Statement of the Case.

NICHOLLS, C. J.

The plaintiff alleged: That one Jehiel Brooks, being then owner of what was known as the “Grappe Reservation,” in the parish of Caddo, sold to E. Carroll a tract of land therein containing 219.07 acres, as per deed in Book G of the Records of Caddo parish. That said land was particularly described in a map of same by Hailey Watts, recorded in same book, page 255, on file and of record in the clerk’s office in said parish, which map was in accordance with a survey made of said land by said Watts, a survey or field notes of which were by him given on said map. That subsequently Carroll sold 40 acres of said land, more or less, to one Auld. That the remainder of said land was again surveyed by Watts, surveyor, and divided into seven lots, as shown by a map thereof, and field notes thereof recorded in Conveyance Book S of the Records of Caddo parish.

That these seven lots were sold in 1871, in the succession of Carroll, according to said map, to different parties, and ultimately by different conveyances became the property of the defendant, Hiram Eorbing.

That the lands bounding the lands sold by Brooks to Carroll at all points except on the west were lands embraced in the Grappe reservation, which at the time of the sale to Carroll were owned by Brooks, and were subsequently acquired from him by J. R. J. Daniels, together with other lands in said reservation, aggregating 10,000 acres, more or less, which lands were sold at a succession sale in his succession in 1871 and 1872. That these lands were, in conformity of the then existing constitution of Louisiana, sold in small subdivisions, containing each not more than 40 acres, under a survey made by Watts, surveyor, as shown by map of same recorded in Conveyance Books S and T of the Records of Caddo parish.

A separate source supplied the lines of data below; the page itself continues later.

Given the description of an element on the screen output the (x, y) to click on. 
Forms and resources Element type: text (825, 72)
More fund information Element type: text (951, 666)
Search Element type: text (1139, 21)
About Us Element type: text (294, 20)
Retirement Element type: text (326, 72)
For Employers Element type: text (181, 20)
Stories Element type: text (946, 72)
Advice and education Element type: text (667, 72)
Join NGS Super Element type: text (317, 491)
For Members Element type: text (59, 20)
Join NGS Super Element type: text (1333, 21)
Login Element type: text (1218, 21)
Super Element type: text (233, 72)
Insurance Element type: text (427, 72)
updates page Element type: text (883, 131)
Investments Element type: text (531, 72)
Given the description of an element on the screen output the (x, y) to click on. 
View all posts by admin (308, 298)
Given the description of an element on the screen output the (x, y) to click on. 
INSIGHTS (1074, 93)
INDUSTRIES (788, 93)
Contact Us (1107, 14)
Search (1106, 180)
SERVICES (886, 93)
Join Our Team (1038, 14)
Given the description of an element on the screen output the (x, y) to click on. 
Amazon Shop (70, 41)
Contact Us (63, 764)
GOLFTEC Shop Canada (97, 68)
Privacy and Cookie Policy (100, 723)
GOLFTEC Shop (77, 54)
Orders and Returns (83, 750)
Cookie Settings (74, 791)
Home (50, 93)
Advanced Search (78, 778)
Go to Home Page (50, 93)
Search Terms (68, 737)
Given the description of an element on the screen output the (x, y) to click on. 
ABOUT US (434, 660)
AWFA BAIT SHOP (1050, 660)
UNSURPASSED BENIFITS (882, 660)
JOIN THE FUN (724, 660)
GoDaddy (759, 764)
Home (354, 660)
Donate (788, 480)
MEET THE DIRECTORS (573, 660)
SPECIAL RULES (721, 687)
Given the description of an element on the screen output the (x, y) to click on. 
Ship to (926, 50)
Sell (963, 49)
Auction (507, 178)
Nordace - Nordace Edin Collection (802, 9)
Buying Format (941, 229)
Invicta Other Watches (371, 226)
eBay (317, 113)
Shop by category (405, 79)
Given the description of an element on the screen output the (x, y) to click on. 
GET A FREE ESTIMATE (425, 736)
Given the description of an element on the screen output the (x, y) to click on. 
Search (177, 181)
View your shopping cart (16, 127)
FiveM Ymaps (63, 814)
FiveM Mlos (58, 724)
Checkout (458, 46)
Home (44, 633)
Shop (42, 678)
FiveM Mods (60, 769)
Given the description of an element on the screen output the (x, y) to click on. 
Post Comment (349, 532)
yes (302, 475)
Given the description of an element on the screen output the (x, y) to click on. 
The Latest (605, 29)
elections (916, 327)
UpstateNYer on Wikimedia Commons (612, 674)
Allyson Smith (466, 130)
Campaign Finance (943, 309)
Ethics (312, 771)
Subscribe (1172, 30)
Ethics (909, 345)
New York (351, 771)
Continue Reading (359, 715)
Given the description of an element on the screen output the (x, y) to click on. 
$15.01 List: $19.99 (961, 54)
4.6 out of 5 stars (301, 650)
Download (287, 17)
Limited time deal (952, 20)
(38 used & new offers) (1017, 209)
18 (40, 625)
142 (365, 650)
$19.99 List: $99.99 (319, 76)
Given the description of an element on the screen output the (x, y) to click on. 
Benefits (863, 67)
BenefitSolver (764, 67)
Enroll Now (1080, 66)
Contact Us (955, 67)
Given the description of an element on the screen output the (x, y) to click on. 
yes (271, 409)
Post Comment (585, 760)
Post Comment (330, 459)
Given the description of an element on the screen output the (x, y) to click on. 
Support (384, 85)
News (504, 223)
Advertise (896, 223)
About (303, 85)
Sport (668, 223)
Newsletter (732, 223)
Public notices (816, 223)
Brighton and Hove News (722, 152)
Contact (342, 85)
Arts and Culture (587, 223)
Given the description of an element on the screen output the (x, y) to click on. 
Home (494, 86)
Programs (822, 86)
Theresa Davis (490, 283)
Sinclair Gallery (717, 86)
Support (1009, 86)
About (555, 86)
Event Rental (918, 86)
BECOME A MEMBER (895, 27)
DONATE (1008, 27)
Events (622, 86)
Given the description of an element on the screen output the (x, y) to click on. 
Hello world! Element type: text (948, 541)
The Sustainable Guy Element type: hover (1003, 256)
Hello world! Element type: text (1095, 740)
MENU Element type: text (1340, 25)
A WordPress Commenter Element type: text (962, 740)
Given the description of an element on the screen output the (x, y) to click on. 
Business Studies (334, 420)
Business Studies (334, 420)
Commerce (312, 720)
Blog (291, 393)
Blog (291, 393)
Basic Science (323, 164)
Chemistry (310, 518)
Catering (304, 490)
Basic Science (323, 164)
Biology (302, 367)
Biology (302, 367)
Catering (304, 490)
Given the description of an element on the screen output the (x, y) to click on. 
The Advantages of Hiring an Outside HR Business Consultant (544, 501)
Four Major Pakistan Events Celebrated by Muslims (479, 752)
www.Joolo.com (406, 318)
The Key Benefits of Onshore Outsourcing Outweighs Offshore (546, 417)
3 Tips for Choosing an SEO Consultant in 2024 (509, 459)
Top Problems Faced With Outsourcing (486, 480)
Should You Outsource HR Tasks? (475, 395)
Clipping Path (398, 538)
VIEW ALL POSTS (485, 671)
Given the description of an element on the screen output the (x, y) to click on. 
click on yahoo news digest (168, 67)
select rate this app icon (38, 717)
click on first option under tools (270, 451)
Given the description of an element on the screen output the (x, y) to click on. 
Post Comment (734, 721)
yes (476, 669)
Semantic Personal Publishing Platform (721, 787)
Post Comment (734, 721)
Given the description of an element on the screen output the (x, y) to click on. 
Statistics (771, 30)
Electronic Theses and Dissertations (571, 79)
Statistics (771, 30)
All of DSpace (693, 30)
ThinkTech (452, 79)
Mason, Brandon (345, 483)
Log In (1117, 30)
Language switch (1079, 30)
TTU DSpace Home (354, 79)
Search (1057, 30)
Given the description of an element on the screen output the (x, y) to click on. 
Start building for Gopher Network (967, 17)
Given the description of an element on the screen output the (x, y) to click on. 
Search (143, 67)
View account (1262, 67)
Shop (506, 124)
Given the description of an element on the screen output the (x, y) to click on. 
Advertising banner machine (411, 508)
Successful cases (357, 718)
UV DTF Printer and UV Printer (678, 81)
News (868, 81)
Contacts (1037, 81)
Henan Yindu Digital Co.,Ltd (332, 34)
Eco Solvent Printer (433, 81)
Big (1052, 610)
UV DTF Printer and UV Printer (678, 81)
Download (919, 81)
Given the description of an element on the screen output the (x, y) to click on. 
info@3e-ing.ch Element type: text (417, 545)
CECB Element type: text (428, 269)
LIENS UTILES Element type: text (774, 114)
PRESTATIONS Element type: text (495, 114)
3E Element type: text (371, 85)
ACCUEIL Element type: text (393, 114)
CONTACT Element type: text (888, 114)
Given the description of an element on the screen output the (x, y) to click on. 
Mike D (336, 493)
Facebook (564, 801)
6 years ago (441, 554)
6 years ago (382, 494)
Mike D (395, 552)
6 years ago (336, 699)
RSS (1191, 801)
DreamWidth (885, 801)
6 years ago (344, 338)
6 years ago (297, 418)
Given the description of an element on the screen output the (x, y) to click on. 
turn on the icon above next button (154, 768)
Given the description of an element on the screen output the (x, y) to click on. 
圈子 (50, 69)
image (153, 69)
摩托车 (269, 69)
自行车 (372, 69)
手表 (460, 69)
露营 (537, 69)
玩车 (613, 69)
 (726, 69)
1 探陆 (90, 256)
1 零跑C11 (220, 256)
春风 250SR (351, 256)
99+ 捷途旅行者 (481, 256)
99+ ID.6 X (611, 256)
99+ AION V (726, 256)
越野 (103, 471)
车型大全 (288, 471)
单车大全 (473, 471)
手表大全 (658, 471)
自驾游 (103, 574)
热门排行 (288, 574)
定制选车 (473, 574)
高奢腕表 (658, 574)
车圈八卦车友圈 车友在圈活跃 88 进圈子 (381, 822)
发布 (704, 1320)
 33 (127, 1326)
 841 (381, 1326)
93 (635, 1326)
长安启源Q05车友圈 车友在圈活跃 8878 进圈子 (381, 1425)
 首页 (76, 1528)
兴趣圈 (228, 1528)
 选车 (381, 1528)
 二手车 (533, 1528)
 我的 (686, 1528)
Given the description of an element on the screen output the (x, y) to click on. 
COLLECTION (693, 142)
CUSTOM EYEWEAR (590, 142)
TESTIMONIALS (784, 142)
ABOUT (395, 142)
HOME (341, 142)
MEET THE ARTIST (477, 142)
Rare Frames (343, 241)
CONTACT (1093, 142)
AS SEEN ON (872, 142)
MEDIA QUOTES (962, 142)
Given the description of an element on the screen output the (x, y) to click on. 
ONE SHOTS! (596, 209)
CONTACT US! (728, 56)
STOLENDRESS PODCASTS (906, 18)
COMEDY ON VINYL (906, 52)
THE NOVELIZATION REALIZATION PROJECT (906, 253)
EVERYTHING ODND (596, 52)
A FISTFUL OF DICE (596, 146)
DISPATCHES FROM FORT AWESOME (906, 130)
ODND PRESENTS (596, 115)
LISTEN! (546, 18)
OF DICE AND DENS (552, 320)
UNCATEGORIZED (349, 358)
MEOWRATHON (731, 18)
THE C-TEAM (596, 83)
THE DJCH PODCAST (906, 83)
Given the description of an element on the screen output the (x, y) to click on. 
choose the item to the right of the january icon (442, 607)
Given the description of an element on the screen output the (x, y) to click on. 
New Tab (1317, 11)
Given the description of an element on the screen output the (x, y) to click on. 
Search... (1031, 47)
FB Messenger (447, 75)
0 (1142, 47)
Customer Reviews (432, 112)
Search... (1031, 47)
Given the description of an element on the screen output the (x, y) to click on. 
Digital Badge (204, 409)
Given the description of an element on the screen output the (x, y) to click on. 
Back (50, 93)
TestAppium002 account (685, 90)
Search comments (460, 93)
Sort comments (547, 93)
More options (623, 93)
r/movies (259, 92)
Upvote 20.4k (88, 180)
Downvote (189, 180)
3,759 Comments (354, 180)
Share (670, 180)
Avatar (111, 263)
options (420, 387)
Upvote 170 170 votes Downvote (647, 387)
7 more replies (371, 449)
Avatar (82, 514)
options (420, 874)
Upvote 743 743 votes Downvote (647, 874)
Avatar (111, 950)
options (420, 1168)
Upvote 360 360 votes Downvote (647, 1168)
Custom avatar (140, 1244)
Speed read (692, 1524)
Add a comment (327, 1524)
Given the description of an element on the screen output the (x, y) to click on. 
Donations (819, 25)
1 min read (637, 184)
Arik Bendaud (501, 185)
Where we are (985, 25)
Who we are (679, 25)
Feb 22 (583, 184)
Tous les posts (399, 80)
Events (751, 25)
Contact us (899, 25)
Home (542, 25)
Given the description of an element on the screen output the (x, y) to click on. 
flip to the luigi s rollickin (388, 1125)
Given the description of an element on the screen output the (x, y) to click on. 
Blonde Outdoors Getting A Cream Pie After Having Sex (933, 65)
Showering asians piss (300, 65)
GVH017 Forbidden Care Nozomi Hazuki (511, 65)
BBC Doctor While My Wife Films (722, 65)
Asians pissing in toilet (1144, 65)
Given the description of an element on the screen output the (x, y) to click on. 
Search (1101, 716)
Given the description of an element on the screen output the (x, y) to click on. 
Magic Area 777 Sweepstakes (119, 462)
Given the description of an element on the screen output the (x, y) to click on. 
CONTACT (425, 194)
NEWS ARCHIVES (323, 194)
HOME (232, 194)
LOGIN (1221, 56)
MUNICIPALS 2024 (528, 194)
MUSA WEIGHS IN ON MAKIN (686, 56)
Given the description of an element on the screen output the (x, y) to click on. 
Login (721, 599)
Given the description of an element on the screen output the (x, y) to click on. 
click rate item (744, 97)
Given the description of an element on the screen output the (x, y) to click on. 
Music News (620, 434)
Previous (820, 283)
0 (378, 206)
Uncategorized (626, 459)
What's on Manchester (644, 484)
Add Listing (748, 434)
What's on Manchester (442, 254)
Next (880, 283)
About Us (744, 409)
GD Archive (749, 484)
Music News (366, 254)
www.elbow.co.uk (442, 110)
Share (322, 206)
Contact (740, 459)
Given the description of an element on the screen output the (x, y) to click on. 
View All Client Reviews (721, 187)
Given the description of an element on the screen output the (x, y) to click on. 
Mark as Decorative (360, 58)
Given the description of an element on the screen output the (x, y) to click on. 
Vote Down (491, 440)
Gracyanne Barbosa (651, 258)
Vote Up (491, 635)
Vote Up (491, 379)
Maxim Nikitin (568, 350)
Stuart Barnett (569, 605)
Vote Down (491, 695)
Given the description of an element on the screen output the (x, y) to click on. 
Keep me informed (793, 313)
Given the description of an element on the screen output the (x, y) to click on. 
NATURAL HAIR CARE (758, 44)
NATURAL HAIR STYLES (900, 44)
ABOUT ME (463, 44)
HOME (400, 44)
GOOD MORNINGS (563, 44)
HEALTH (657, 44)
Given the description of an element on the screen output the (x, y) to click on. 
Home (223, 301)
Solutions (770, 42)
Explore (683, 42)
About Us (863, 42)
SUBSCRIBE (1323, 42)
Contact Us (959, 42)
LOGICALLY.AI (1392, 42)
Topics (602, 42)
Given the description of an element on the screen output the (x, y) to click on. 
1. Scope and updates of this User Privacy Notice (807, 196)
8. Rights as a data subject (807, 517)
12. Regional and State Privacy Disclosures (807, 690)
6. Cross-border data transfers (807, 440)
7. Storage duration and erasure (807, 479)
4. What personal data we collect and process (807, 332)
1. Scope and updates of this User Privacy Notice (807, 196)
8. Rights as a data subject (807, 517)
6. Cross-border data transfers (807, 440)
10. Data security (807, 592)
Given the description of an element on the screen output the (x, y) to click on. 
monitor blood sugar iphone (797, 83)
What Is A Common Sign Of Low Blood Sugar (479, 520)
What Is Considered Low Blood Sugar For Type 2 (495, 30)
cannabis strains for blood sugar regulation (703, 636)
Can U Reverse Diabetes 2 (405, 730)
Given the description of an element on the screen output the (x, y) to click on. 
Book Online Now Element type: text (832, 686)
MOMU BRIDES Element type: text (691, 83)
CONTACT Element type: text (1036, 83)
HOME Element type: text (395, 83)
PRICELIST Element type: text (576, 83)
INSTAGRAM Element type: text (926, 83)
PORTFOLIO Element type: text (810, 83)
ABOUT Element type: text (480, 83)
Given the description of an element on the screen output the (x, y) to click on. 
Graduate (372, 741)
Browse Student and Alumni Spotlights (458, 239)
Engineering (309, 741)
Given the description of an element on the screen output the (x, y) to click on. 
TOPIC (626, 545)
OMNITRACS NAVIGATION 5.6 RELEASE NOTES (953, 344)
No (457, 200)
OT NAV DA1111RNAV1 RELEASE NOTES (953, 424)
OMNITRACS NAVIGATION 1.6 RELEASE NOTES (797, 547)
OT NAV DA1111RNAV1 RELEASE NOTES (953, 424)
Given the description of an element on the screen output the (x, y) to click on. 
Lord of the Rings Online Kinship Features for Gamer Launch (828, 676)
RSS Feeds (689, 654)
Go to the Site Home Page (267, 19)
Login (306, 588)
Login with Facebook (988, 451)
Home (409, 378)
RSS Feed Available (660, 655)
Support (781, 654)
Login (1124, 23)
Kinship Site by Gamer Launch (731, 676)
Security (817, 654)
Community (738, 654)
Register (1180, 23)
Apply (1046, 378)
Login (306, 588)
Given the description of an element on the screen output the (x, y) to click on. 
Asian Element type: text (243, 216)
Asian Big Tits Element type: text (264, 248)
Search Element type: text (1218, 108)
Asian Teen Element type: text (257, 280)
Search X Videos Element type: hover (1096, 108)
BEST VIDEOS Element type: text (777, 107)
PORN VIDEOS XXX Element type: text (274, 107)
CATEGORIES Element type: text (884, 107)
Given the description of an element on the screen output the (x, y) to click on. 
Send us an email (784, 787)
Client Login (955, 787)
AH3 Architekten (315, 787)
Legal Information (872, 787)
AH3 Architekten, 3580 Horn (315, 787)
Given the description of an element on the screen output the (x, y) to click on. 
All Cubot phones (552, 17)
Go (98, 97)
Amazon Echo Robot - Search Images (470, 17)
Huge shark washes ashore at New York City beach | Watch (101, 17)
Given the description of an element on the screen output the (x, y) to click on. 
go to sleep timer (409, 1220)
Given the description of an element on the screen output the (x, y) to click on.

That at said sale lots 8 and .9, section 22, township 16, range 13, were purchased by-, who sold to Hoss, from whose heirs or assignees plaintiff acquired the same as per the recorded map of the Daniels lands, and still owned the same. That he also owned lots 12, 13, and 14 of section 23, lots 4 and 5 and 6 of section 25, and lots 1, 2, 3, 4, 5, 6, 7, and 8 of section 26, and lot 1 of section 27, of said township and range, as per said maps of the Daniels land.

That he (plaintiff) owns the lots and lands adjoining same by purchase from the succession and heirs of said Daniels and from the succession of J. H. Gandy.

Plaintiff alleged that the boundaries between said lands were unsettled, and the same should be definitely settled. He prayed for citation on defendant, and that, after due proceedings had, and surveys made according to law, the said boundaries be ascertained and determined and established by judgment of the court, and that all orders and decrees necessary in the premises be made.

After some intervening proceedings, not necessary to refer to here, defendant answered, pleading first the general issue. He admitted himself to be the owner of the property mentioned in plaintiff’s petition, and averred that he was the owner of all the land purchased by one E. Carroll from J. Brooks as per deed recorded in Conveyance Book G, page 271, of the Records of Caddo parish, except that owned by J. H. Lucas.

He alleged that the boundaries of all the lands mentioned in plaintiff’s petition had been settled by agreement, which had been filed in the suit, except as to the boundaries of the Carroll tract, referred to.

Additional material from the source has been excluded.